Proteases as clinical markers of adverse remodeling for heart failure in the aging population

Abstract

The heart failure (HF) burden, the aging population at large, and the aging population with HF have been increasing concurrently in developed countries worldwide. Epidemiological studies have warned that this trend will continue and lead to bankruptcy in health care unless new effective strategies and therapeutic targets are introduced. Translational studies have shown that adverse left ventricular (LV) remodeling is the principal mechanism for the march to HF after myocardial infarction (MI) and hypertension (HTN), the leading causes of HF in the elderly population aged>65 years.

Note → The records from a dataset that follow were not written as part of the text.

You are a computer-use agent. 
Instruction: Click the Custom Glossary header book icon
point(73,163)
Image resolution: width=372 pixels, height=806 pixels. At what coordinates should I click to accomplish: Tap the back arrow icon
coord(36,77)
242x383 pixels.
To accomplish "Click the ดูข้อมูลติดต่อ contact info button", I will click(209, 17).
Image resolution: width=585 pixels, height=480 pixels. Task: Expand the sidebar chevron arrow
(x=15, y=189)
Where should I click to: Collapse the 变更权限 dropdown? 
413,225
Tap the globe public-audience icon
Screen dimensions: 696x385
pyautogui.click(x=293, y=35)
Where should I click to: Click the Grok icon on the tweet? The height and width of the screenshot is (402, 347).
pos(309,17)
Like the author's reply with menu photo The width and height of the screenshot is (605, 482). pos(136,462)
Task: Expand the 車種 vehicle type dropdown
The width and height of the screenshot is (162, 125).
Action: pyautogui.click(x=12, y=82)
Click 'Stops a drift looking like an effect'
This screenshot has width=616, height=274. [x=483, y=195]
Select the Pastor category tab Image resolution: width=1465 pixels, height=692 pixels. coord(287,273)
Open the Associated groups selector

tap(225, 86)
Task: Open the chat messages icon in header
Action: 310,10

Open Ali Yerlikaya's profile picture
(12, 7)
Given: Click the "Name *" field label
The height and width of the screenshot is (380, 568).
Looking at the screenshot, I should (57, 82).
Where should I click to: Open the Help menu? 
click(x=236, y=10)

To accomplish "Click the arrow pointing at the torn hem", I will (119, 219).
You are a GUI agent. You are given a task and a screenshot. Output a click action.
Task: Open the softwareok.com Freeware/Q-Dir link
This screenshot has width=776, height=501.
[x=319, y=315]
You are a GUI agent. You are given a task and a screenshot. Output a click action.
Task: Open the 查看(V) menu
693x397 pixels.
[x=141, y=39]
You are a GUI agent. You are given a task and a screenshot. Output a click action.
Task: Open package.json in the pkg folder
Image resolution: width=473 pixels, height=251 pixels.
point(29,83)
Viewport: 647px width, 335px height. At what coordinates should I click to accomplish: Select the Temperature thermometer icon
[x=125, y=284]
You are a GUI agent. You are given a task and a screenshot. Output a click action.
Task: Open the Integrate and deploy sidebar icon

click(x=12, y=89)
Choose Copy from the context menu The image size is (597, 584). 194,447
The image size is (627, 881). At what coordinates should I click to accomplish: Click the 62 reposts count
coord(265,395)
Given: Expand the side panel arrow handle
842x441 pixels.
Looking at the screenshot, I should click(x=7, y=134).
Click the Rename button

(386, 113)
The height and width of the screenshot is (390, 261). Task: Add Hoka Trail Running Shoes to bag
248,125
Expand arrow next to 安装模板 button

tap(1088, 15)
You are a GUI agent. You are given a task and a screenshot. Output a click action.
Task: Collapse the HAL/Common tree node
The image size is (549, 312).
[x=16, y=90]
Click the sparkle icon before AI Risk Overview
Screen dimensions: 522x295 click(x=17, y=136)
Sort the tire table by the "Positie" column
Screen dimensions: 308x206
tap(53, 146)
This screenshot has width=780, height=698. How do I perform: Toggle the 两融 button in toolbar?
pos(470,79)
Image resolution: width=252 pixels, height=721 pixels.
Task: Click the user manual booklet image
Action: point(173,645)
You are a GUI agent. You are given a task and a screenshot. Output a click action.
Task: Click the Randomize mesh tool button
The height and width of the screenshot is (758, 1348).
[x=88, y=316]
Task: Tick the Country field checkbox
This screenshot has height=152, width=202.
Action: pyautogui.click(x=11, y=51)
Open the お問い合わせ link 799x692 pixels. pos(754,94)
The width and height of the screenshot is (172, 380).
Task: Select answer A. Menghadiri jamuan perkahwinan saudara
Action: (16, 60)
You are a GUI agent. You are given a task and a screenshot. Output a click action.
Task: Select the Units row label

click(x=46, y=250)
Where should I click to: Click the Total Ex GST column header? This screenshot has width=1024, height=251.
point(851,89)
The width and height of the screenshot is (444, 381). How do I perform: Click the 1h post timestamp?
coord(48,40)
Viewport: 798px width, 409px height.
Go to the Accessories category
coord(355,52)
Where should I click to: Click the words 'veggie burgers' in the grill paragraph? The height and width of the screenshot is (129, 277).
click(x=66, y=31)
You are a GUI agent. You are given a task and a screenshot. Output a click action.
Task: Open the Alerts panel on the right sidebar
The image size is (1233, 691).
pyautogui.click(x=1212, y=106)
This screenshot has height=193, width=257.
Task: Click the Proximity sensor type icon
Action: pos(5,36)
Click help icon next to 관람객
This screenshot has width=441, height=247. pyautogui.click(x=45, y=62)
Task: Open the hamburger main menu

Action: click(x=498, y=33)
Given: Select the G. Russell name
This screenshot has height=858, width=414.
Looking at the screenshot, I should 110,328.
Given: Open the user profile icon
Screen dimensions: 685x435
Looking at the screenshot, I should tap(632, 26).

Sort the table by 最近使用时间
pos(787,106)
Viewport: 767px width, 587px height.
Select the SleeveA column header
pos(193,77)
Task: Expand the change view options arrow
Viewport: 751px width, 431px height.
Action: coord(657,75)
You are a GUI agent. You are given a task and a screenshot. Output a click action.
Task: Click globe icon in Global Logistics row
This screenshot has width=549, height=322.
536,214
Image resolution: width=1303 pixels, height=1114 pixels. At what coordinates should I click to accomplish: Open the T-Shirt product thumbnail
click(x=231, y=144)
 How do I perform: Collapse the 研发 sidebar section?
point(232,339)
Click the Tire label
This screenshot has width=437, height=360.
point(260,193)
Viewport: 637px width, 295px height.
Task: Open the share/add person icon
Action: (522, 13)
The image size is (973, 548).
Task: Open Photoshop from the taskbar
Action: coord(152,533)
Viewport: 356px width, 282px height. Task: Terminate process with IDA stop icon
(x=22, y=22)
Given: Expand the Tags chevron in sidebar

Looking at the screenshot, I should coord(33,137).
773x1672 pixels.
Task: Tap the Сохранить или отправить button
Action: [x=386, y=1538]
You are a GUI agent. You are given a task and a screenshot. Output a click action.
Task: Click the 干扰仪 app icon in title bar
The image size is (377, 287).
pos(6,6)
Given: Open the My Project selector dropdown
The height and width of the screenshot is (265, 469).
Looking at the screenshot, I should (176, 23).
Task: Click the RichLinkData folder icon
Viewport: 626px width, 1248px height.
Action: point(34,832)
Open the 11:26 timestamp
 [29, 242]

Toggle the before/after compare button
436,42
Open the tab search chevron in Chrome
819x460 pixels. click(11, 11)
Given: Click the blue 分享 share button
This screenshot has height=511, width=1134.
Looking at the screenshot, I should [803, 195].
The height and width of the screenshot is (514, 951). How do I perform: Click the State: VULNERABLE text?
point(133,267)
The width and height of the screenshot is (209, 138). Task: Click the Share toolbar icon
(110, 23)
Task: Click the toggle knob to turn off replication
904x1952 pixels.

Evidence indicates that proteases play an important role in the remodeling that occurs at the extracellular as well as cellular, subcellular, and molecular levels and the march to HF. Besides the matrix metalloproteinases (MMPs) that play a critical role in extracellular matrix (ECM) and LV remodeling, several other proteases have also been implicated in adverse LV remodeling and dysfunction and the march to HF after MI, HTN, and cardiomyopathies. Several are released in the blood and can be imaged in the myocardium. Proteases are therefore attractive as potential clinical markers of adverse remodeling for HF in the aging population, not just for tools in diagnosis and follow-up but also in guiding therapy and prevention.